Vu / “Citizen Jane : Battle for the City”, Matt Tyrnauer. Jane Jacobs sur un écran moscovite, actualité d’un combat new-yorkais
Guénola Inizan
Amorçant la conclusion du film « Citizen Jane : Battle for the City », l’architecte Michael Sorkin explique que top-down et bottom-up, ainsi que formalité et informalité sont les « polarités éternelles à travers lesquelles est pensée la ville ». Dans ce documentaire sorti en 2016, le réalisateur américain Matt Tyrnauer nous plonge dans le New-York du milieu du 20ème siècle, théâtre d’un vif affrontement entre ces deux pôles. L’idéologie moderniste constitue alors la ligne directrice des travaux entrepris par Robert Moses qui cherche à régler le problème des quartiers pauvres à coup de démolitions et de grands ensembles et à faire du transport automobile la clef de la réussite économique de la ville. Contre cette idéologie dominante, Jane Jacobs défend la voix des habitants, seuls garants de la vitalité et de la prospérité des quartiers. Le documentaire retrace son parcours de militante et d’écrivaine, deux dimensions indissociables de sa « citoyenneté » éminemment urbaine. En donnant la parole à de célèbres spécialistes de la ville, le réalisateur rend explicite la visée du film. À l’heure d’une urbanisation toujours plus rapide, le combat de Jane constitue une invitation à critiquer les formes que prend aujourd’hui ce phénomène.

### JEU DE DONNÉES
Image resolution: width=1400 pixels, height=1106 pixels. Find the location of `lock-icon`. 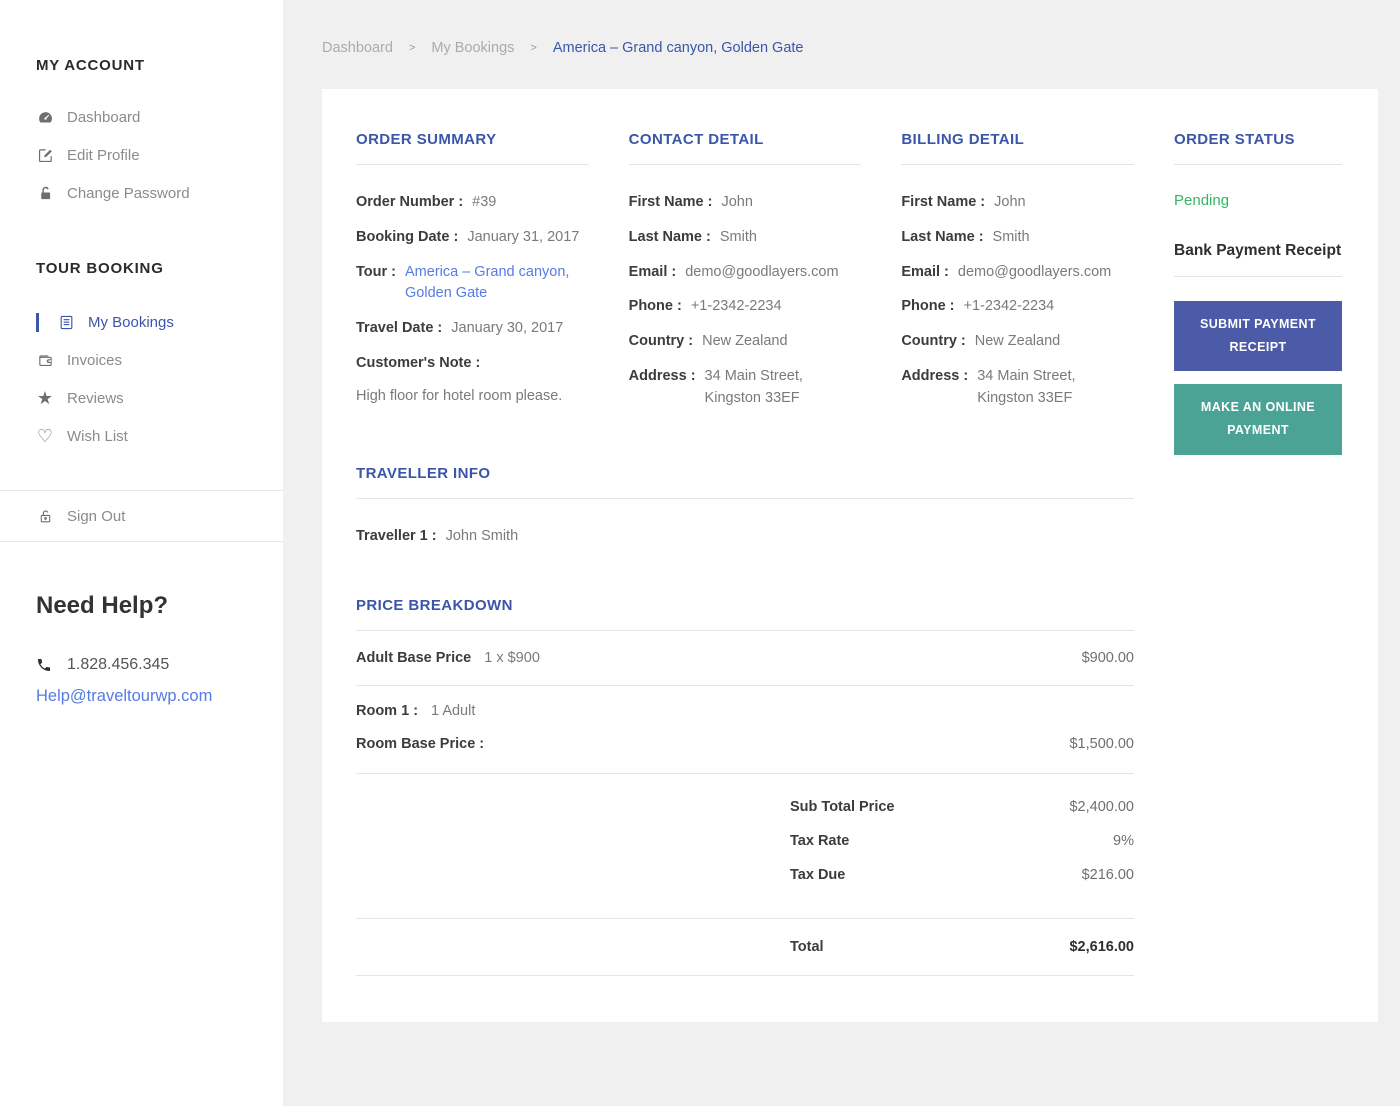

lock-icon is located at coordinates (45, 193).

### EXERCICE
Rédigez la suite de la critique du documentaire sur Jane Jacobs, en reprenant après sa dernière phrase.

### RÉPONSE
La projection du film à Moscou le 30 mai dernier1 à l’Institut Strelka2, introduite par un débat, a interrogé son écho dans la capitale russe. D’un côté, de grands travaux transforment l’immense métropole, faisant de ses rues, ses parcs, ses places, des lieux plus agréables où semble renaître une vitalité urbaine, si chère à Jane Jacobs. De l’autre, de brutales démolitions et de vastes projets immobiliers suscitent des protestations d’habitants qui voient leur cadre de vie menacé. Ainsi, une « bataille pour la ville » s’y dessine selon des modalités que la discussion a timidement questionnées.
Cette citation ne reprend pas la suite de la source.